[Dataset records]
- - - -

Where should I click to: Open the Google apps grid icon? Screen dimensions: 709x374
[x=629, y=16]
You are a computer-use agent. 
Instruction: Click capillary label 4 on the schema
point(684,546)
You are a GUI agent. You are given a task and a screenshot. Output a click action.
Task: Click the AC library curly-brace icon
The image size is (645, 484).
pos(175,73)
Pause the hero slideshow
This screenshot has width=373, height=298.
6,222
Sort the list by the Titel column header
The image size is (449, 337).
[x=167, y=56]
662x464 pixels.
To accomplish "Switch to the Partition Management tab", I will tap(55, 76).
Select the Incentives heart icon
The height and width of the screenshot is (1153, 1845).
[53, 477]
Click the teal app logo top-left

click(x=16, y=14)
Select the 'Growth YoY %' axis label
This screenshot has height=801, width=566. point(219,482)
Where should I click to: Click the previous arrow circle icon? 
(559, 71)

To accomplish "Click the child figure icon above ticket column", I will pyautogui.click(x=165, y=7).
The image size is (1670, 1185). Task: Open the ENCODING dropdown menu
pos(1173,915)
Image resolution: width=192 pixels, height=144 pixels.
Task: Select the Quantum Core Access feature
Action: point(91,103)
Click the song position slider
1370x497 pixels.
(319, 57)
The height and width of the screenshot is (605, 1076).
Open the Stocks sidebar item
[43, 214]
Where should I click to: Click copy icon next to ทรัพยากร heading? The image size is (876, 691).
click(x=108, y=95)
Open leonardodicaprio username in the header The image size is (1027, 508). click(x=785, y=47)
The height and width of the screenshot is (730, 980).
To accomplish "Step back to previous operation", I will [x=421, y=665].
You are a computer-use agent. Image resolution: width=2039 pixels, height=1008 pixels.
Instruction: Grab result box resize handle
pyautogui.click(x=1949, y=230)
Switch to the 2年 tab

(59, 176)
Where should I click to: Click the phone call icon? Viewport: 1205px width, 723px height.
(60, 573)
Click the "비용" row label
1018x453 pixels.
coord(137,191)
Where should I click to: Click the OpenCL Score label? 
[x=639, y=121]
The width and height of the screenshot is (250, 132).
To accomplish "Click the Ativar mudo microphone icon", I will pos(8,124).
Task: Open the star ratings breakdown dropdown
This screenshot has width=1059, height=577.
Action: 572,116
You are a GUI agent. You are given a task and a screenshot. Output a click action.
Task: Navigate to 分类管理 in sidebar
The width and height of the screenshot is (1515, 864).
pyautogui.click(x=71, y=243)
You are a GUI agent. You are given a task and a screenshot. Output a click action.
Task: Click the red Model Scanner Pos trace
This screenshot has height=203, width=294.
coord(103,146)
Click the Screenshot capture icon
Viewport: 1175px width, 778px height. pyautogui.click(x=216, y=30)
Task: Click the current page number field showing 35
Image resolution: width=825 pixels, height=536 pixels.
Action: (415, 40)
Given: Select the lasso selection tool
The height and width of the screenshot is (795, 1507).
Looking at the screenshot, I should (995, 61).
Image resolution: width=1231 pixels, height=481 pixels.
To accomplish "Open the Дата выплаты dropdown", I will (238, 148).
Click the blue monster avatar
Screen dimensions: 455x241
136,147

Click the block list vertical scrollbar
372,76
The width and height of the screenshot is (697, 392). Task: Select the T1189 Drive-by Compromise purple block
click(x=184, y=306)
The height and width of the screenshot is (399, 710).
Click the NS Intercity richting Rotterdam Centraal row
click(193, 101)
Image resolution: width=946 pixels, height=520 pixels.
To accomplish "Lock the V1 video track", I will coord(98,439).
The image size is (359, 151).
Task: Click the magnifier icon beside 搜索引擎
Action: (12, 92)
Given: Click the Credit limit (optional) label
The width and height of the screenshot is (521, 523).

- - - -

** EXERCISE DESCRIPTION **
Convert the data above into a JSON list of strings, with one string per line and blank lines left out.

** COMPLETE ANSWER **
[
  "Where should I click to: Open the Google apps grid icon? Screen dimensions: 709x374",
  "[x=629, y=16]",
  "You are a computer-use agent. ",
  "Instruction: Click capillary label 4 on the schema",
  "point(684,546)",
  "You are a GUI agent. You are given a task and a screenshot. Output a click action.",
  "Task: Click the AC library curly-brace icon",
  "The image size is (645, 484).",
  "pos(175,73)",
  "Pause the hero slideshow",
  "This screenshot has width=373, height=298.",
  "6,222",
  "Sort the list by the Titel column header",
  "The image size is (449, 337).",
  "[x=167, y=56]",
  "662x464 pixels.",
  "To accomplish \"Switch to the Partition Management tab\", I will tap(55, 76).",
  "Select the Incentives heart icon",
  "The height and width of the screenshot is (1153, 1845).",
  "[53, 477]",
  "Click the teal app logo top-left",
  "click(x=16, y=14)",
  "Select the 'Growth YoY %' axis label",
  "This screenshot has height=801, width=566. point(219,482)",
  "Where should I click to: Click the previous arrow circle icon? ",
  "(559, 71)",
  "To accomplish \"Click the child figure icon above ticket column\", I will pyautogui.click(x=165, y=7).",
  "The image size is (1670, 1185). Task: Open the ENCODING dropdown menu",
  "pos(1173,915)",
  "Image resolution: width=192 pixels, height=144 pixels.",
  "Task: Select the Quantum Core Access feature",
  "Action: point(91,103)",
  "Click the song position slider",
  "1370x497 pixels.",
  "(319, 57)",
  "The height and width of the screenshot is (605, 1076).",
  "Open the Stocks sidebar item",
  "[43, 214]",
  "Where should I click to: Click copy icon next to ทรัพยากร heading? The image size is (876, 691).",
  "click(x=108, y=95)",
  "Open leonardodicaprio username in the header The image size is (1027, 508). click(x=785, y=47)",
  "The height and width of the screenshot is (730, 980).",
  "To accomplish \"Step back to previous operation\", I will [x=421, y=665].",
  "You are a computer-use agent. Image resolution: width=2039 pixels, height=1008 pixels.",
  "Instruction: Grab result box resize handle",
  "pyautogui.click(x=1949, y=230)",
  "Switch to the 2年 tab",
  "(59, 176)",
  "Where should I click to: Click the phone call icon? Viewport: 1205px width, 723px height.",
  "(60, 573)",
  "Click the \"비용\" row label",
  "1018x453 pixels.",
  "coord(137,191)",
  "Where should I click to: Click the OpenCL Score label? ",
  "[x=639, y=121]",
  "The width and height of the screenshot is (250, 132).",
  "To accomplish \"Click the Ativar mudo microphone icon\", I will pos(8,124).",
  "Task: Open the star ratings breakdown dropdown",
  "This screenshot has width=1059, height=577.",
  "Action: 572,116",
  "You are a GUI agent. You are given a task and a screenshot. Output a click action.",
  "Task: Navigate to 分类管理 in sidebar",
  "The width and height of the screenshot is (1515, 864).",
  "pyautogui.click(x=71, y=243)",
  "You are a GUI agent. You are given a task and a screenshot. Output a click action.",
  "Task: Click the red Model Scanner Pos trace",
  "This screenshot has height=203, width=294.",
  "coord(103,146)",
  "Click the Screenshot capture icon",
  "Viewport: 1175px width, 778px height. pyautogui.click(x=216, y=30)",
  "Task: Click the current page number field showing 35",
  "Image resolution: width=825 pixels, height=536 pixels.",
  "Action: (415, 40)",
  "Given: Select the lasso selection tool",
  "The height and width of the screenshot is (795, 1507).",
  "Looking at the screenshot, I should (995, 61).",
  "Image resolution: width=1231 pixels, height=481 pixels.",
  "To accomplish \"Open the Дата выплаты dropdown\", I will (238, 148).",
  "Click the blue monster avatar",
  "Screen dimensions: 455x241",
  "136,147",
  "Click the block list vertical scrollbar",
  "372,76",
  "The width and height of the screenshot is (697, 392). Task: Select the T1189 Drive-by Compromise purple block",
  "click(x=184, y=306)",
  "The height and width of the screenshot is (399, 710).",
  "Click the NS Intercity richting Rotterdam Centraal row",
  "click(193, 101)",
  "Image resolution: width=946 pixels, height=520 pixels.",
  "To accomplish \"Lock the V1 video track\", I will coord(98,439).",
  "The image size is (359, 151).",
  "Task: Click the magnifier icon beside 搜索引擎",
  "Action: (12, 92)",
  "Given: Click the Credit limit (optional) label",
  "The width and height of the screenshot is (521, 523)."
]